Como no puede sacar la lengua de la boca, la higiene se complica cada vez más. Lo limpio, como puedo, con algodones humedecidos. De pronto se lleva la pata derecha al borde de la cara, como buscando la lengua que no aparece, y repite el ritual de lavarse, sólo que ahora se lastimó sin querer y lo que consigue es desparramar la sangre en su cara. De pronto me doy cuenta de que no es la comida la frontera entra la vida y la muerte, sino la dignidad del buen vivir.

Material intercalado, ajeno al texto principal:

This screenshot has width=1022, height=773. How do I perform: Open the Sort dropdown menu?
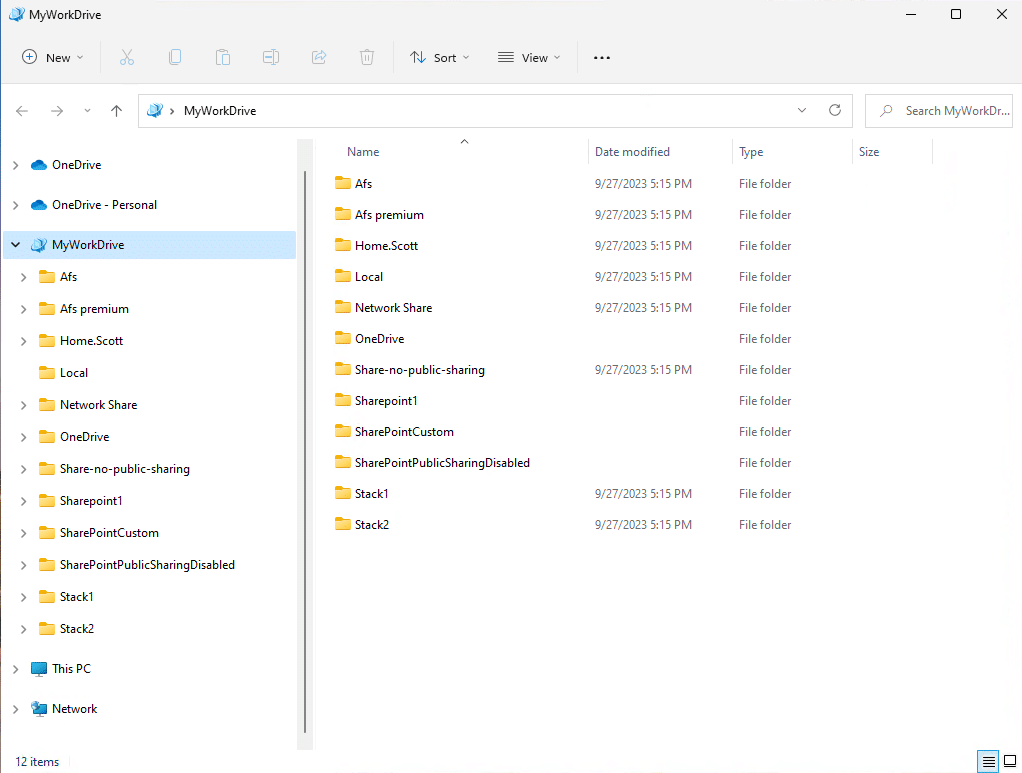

Voy al veterinario y me da el último turno para el mediodía de un martes con un sol tan hermoso que lastima. No estoy llevando a un gato moribundo y esquelético; eso es desconcertante y más doloroso. No vi morir a mi papá (yo no estaba, no fui testigo de ese momento). No vi morir a mi mamá. Pero sí acompañé a Benito y lo vi morir. “Pueden despedirse”, anuncia el veterinario antes de darle la inyección. Agradezco esa instancia de intimidad y llanto, ese preludio tan necesario. Estoy a punto de mirar morir a Benito en el mismo lugar donde lo encontré, paradojas del destino: la vida y la muerte anudadas. En la misma veterinaria un día entré a comprar alimento para mi gata Diana --que vivió veinte años y medio-- y vi una bolita colorada hermosa en los brazos de una señora. “¡Qué preciosura!”, le dije a Benito, que todavía no se llamaba Benito y tenía cuatro meses. La mujer me lo dio, no dijo una palabra, y salió de la veterinaria. Yo no entendía lo que estaba pasando. Uno de los empleados me explicó que quería dejarlo ahí, que ella decía que había evitado que lo atropellaran en la calle, que estaba perdido pero que no podía quedárselo. Y como nadie lo reclamó me lo quedé yo.
Eutanasia significa literalmente “morir bien” o “buena muerte”; el término se compone de las palabras griegas “eu” (bueno) y thanatos (morir). Llamamos al veterinario y le pone la inyección. Abrazo a Benito, le sostengo una pata y lo miro. Sus ojos amarillos me observan muy abiertos. En segundos la respiración bajo vientre se detiene. Joseph Méry decía que Dios creó al gato para concedernos el placer de acariciar a un tigre. Acaricio por última vez a mi pequeño tigre y recuerdo una frase de Leonardo Da Vinci: “Hasta el más pequeño de los felinos es una obra maestra”.